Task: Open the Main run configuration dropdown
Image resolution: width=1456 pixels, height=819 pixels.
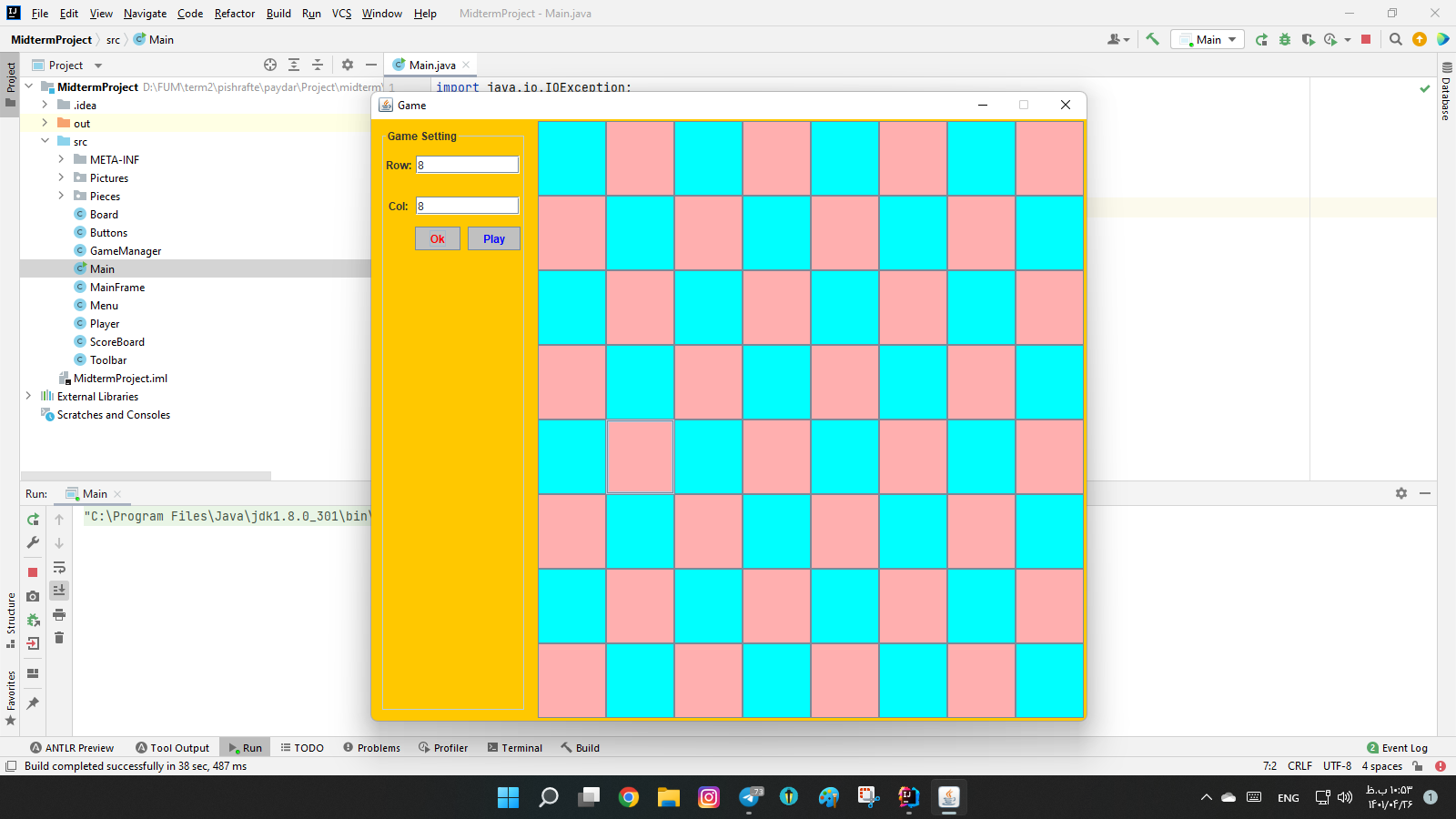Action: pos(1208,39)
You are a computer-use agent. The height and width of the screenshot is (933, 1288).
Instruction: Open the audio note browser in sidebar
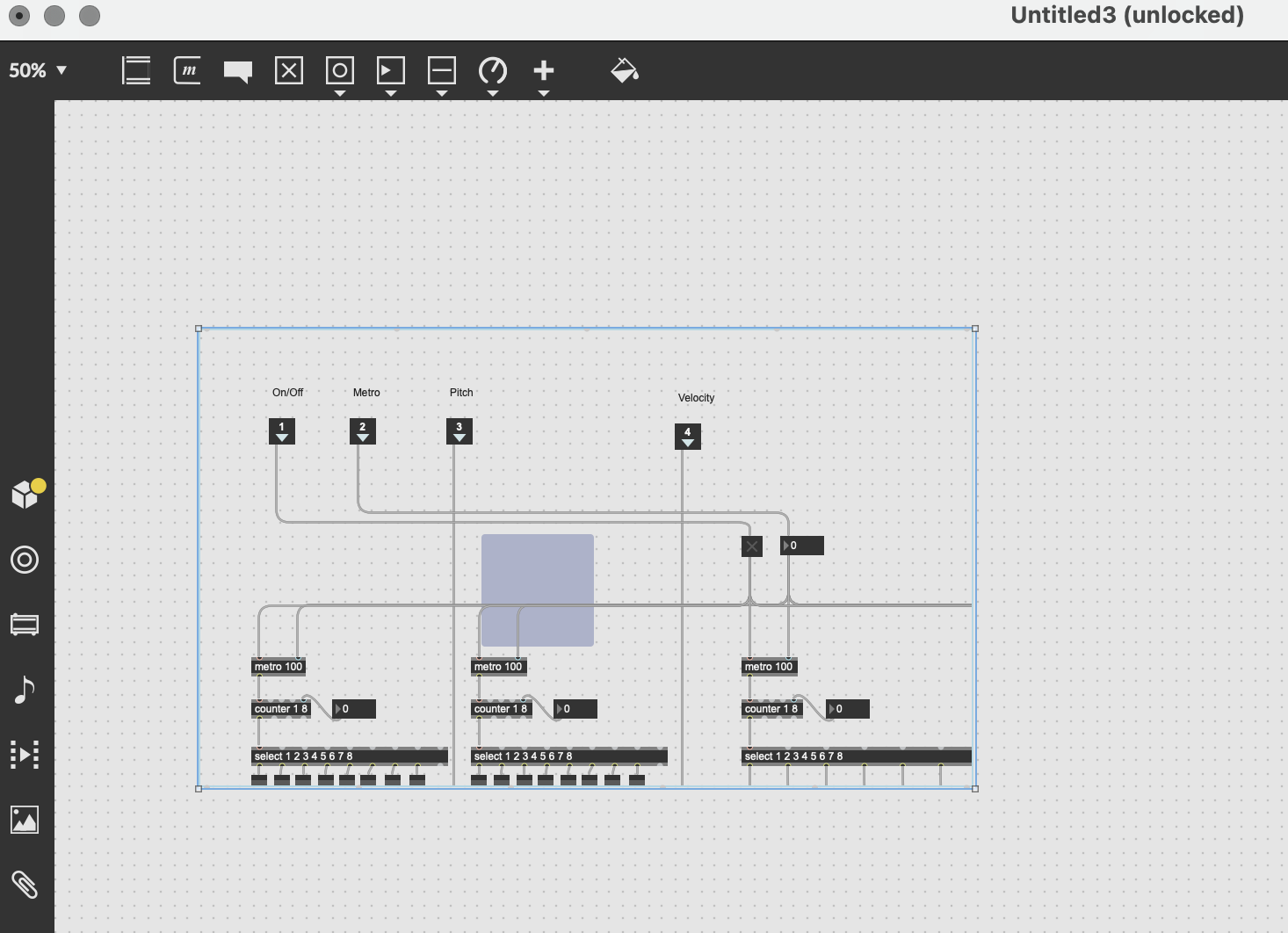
——————————
__What is needed__:
Can you write out every line of these records again, requests included, with the coordinates in the answers rescaled by 2.6 and rounded to whole numbers, halves rounding up? Leave the pictures out.

__The reply__:
Task: Open the Main run configuration dropdown
Image resolution: width=1456 pixels, height=819 pixels.
Action: pos(3141,101)
You are a computer-use agent. The height and width of the screenshot is (933, 1288).
Instruction: Open the audio note browser in sidebar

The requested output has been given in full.